Реквием, стр. 121
Детство прекрасно моментами свободы, общением с родителями. Папа – самый умный, сильный и справедливый; мама самая красивая, добрая и ласковая – в этом счастье ребенка. Для чего детство дается? Для радости, для развития. Но о каком эстетическом воспитании, о привитии вкуса можно было говорить, когда вся жизнь за высоким забором, в кирзовых сапогах и ватнике?
Помню, была с матерью в городе. Она в магазин пошла, а я стерегла сумки и смотрела, как играют во дворе дети. Я стояла, прижавшись к столбу, мне было грустно и обидно. Я никогда после десяти лет вот так беззаботно не носилась по катку – его у нас не было. Детство прошло, а я ни разу не каталась на лыжах в собственное удовольствие. Было раза два на уроках физкультуры под грубые окрики учителя, а так, чтобы с радостью… Предметом моей зависти была беззаботность детей. Мне бы хоть на денек вот так, как эти городские, а то ведь только работа, работа. Страна одна, а детство у городских и сельских детей разное. И душу мою отчим держал взаперти, не давал развиваться. Хотелось высадить эту чертову «дверь», раскрепоститься, расслабить пружину сердца...
Деревенская жизнь со всей своей примитивностью и обыденностью к классу шестому окончательно утратила для меня привлекательность.
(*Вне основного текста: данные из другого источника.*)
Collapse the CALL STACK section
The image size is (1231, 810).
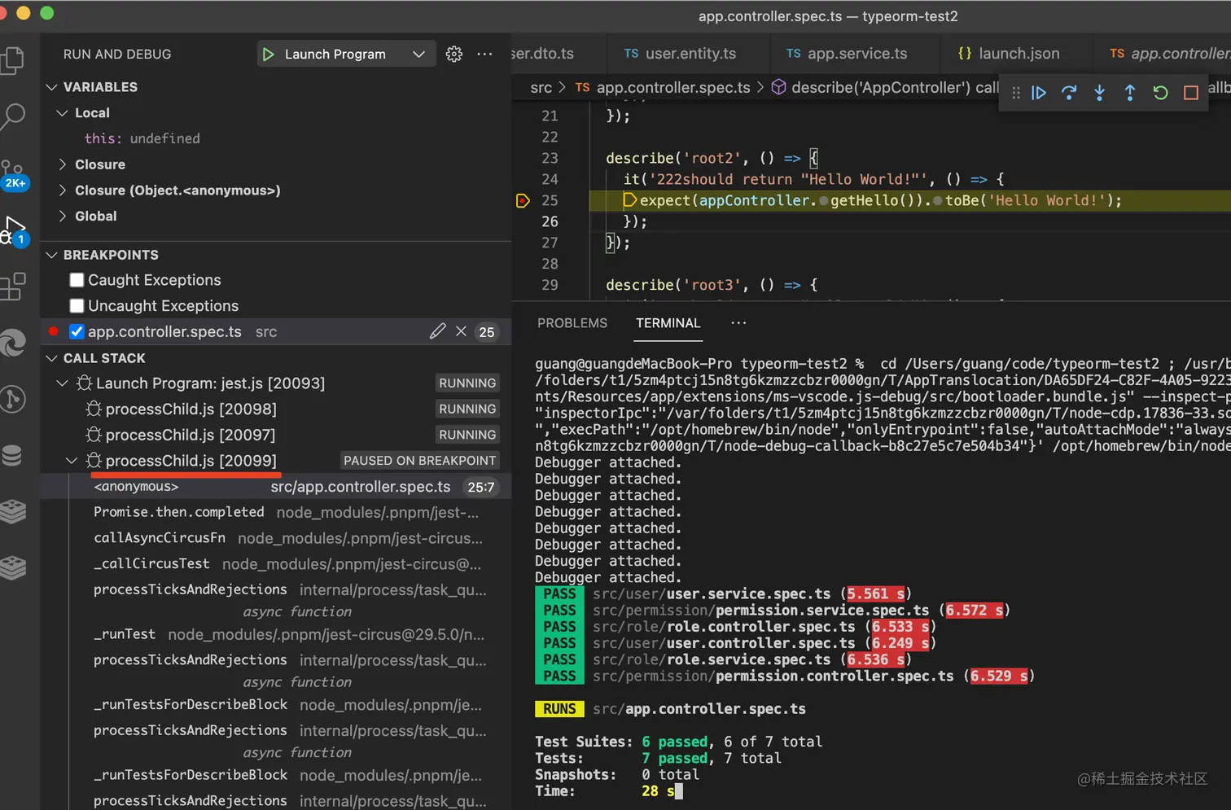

В восьмом классе я уже всерьез стала задумываться над тем, кто я, что мне предстоит? Правильным ли путем идет страна, зачем нужны были революция, жуткая гражданская война, жестокий Сталин. Ведь развитие – это движение вперед во всём. И общество, и человек как отдельная его единица должны становиться лучше интеллектуально, технически, нравственно. И в семьях порядок должен быть. Понимала: это идеальное общество. Но почему столько ошибок в истории всех стран? Кто виноват? Ну не Бог же? Я разлюбила «неправильную» историю и заинтересовалась строгой и логичной математикой. Добившись на олимпиадах определенных успехов, стала мечтать об институте, о городе. И это при том, что «привычку к труду благородную» я уже успела приобрести и закрепить. Уезжала из деревни без сожаления. Я ощущала себя способной на многое. Удушливо тесным стал мне серый однообразный деревенский мир, хотя я по-своему его любила. Нет, пожалуй, людей любила и жалела.
Иногда, когда было в вузе особенно трудно, думала: «Может, права однокурсница из Грузии, что мы, русские, не умеем жить? Отдыхать не умеем, веселиться, радоваться». Но нам надо было серьезно учиться, а её тройки устраивали.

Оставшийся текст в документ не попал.